A 1% tax on vacant housing owned by foreign non-residents will become effective January 1, 2022, with a consultation forthcoming. The $700M in expected revenue over four years is earmarked for affordable housing initiatives, but we think the measure will have a marginal impact on housing demand and supply.

 

Limited tax measures

Budget 2021 wisely defers consideration of most new tax increases for a later date. With ongoing new spending like childcare and a structural deficit that hovers around 1% of GDP, this conversation might need to be revisited, but does not make sense in the context of the early and uncertain recovery.

Still, Budget 2021 projects $8.3B in new revenues over the five year forecast horizon from tax “fairness” initiatives. These are mostly previously announced measures effective January 1, 2022, including the luxury tax on expensive vehicles, aircraft, and boats for personal use ($604M over five years), tax on unused properties of foreign non-residents ($700M), and the Digital Services Tax (DST) announced in FES 2020 ($3.5B). The DST 3% rate will apply to businesses that rely on data and content from Canadian users and with gross revenue of at least €750M, although it could eventually be replaced with an “acceptable multilateral approach”.

Apart from other mostly compliance-related revenue raising measures, the most notable new tax measure is a limitation of “excessive” interest deductions for businesses that could represent significant tax base erosion risks ($5.3B over five years starting in 2023). Pitched as aligning Canada with its G7 peers, it would limit interest deductions to 40% in the first year and 30% thereafter, with draft legislation and consultation expected in the summer.

 

Financing requirements

Financial requirements for FY21/22 were more than C$35B above the deficit estimate at C$190.7B, mostly reflecting a C$30B requirement in accounts payable, receivable, accruals and allowances. The category was a source of C$27B in FY20/21, which helps explain why financial requirements for FY20/21 were much lower than the Fall Economic Statement estimate at C$340.6B (vs C$448B). Another factor was lower lending through loans, investments and advances, including to Enterprise Crown corporations. In terms of Government of Canada bond issuance in FY21/22, the main development was further emphasis on a terming out of debt, with 10y issuance rising C$10B to C$84B despite an overall reduction in bond issuance to C$286B from C$374B in FY20/21. 30y issuance was steady at C$32B, while 2y, 3y and 5y issuance all saw material declines (from C$267B to C$160B in aggregate).

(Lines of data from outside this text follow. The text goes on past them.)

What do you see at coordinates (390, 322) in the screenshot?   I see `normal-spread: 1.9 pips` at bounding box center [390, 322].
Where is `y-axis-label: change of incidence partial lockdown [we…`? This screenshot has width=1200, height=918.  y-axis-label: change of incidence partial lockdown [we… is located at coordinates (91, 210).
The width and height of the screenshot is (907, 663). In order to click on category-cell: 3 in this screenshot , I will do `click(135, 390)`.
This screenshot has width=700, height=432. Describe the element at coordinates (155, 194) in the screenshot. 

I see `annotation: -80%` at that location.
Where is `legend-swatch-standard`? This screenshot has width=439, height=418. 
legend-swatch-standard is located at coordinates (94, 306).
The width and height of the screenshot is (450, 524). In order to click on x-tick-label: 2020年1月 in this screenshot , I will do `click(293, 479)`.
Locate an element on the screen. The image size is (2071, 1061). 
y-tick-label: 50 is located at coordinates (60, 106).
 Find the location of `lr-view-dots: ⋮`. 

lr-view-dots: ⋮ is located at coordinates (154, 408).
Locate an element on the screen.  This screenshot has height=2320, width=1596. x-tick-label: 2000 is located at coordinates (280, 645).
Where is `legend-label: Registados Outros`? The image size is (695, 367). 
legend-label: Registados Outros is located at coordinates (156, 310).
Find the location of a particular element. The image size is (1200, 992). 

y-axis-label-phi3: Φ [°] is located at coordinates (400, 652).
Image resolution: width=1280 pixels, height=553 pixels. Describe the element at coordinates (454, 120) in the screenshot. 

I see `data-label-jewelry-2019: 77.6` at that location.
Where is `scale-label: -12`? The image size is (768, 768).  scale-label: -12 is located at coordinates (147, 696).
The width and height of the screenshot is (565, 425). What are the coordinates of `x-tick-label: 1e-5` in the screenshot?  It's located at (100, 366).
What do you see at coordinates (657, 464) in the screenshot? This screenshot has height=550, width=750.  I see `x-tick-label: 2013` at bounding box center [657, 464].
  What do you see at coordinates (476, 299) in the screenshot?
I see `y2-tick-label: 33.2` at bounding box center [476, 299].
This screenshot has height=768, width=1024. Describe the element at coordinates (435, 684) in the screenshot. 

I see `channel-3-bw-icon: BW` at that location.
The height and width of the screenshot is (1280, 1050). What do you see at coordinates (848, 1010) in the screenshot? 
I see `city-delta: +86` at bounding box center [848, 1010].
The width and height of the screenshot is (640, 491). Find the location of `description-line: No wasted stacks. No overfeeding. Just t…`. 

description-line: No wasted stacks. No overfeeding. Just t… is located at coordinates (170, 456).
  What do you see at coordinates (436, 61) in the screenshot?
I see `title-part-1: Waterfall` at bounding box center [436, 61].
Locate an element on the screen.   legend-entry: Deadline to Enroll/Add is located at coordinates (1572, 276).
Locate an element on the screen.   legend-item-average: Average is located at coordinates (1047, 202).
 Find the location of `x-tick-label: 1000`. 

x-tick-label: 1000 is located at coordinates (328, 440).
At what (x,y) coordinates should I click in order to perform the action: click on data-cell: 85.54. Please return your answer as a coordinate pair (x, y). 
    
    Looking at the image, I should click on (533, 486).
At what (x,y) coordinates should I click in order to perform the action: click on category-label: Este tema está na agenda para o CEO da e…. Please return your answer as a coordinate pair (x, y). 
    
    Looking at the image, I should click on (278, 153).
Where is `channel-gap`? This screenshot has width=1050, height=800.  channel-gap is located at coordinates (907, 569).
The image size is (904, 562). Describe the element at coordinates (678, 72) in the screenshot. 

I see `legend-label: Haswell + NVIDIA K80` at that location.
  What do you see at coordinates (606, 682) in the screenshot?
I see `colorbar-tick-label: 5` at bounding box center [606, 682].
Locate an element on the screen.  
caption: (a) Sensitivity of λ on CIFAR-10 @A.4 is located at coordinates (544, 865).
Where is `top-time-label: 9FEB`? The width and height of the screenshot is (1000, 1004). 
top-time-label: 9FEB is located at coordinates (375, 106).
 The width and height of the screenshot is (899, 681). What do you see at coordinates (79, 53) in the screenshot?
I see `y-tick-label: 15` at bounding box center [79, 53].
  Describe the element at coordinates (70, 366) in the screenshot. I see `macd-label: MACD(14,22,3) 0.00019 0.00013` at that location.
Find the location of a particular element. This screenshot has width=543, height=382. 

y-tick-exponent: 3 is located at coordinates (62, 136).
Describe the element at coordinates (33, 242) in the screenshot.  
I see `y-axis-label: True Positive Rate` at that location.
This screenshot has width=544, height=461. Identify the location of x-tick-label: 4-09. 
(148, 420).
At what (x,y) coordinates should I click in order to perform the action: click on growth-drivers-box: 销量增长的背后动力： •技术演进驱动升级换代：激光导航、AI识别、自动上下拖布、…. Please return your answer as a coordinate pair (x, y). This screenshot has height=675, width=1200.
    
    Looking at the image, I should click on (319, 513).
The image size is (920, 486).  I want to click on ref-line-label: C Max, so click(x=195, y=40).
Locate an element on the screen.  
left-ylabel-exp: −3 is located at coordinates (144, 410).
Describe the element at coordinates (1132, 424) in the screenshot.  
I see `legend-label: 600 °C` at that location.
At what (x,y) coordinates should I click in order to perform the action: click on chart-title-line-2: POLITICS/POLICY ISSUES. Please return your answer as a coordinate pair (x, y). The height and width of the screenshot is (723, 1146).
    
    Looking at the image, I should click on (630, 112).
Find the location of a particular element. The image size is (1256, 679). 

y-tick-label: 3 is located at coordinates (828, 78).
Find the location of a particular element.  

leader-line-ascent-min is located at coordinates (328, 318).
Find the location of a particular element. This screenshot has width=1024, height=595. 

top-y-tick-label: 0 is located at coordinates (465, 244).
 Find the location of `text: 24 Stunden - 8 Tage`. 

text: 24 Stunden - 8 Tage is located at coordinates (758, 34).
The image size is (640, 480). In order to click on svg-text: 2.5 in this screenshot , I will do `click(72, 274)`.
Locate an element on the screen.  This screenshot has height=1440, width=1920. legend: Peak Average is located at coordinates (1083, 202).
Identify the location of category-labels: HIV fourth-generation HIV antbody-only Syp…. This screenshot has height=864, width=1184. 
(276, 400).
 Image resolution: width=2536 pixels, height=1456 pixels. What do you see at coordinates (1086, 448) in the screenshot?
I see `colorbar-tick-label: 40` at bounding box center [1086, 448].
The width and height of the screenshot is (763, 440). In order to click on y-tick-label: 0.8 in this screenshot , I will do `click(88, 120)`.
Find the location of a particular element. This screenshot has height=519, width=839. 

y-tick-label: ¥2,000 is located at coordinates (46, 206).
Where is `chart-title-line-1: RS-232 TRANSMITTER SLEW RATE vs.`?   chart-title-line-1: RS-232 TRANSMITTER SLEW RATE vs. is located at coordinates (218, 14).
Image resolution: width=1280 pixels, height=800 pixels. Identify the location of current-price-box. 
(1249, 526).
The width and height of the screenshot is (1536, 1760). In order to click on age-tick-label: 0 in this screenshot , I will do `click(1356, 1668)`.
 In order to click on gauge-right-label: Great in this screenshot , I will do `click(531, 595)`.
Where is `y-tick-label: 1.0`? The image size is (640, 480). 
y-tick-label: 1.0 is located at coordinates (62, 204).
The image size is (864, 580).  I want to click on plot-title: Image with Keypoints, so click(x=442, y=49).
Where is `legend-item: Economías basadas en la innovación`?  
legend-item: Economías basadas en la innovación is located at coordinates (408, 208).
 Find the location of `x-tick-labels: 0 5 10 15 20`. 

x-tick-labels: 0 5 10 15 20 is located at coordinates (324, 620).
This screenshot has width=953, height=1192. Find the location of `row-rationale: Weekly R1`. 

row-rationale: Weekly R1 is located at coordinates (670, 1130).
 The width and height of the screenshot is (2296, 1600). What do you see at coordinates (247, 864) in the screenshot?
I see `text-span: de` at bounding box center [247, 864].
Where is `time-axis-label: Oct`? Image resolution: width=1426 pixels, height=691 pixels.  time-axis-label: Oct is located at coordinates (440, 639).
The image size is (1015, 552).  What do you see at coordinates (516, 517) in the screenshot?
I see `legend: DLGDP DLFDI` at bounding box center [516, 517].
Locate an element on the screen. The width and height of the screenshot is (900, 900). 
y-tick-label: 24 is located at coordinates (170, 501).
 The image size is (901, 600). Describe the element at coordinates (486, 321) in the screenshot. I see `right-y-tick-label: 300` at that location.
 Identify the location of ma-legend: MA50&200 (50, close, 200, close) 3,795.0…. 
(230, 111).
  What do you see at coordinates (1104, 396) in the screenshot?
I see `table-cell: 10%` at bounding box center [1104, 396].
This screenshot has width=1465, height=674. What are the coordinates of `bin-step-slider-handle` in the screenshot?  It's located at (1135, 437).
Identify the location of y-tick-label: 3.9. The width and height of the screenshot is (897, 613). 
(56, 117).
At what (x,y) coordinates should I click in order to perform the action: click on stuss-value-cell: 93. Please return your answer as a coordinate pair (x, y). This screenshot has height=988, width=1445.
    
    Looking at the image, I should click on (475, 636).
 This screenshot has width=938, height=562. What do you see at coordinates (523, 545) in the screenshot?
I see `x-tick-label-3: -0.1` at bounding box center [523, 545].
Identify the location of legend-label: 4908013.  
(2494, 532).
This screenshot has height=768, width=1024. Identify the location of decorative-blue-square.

Outside of the core sectors, ultra-long issuance was allocated C$4B, while C$5B of green bond issuance was also planned in the Debt Management Strategy. The estimated treasury bill stock at the end of FY21/22 is slightly higher than at the end of FY20/21 at C$226B (vs C$219B). Looking ahead, the government is projecting financial requirements of C$51.1B in FY22/23 and C$62.4B in FY23/24, with the lower requirement in FY22/23 due to expected repayment of CEBA loans.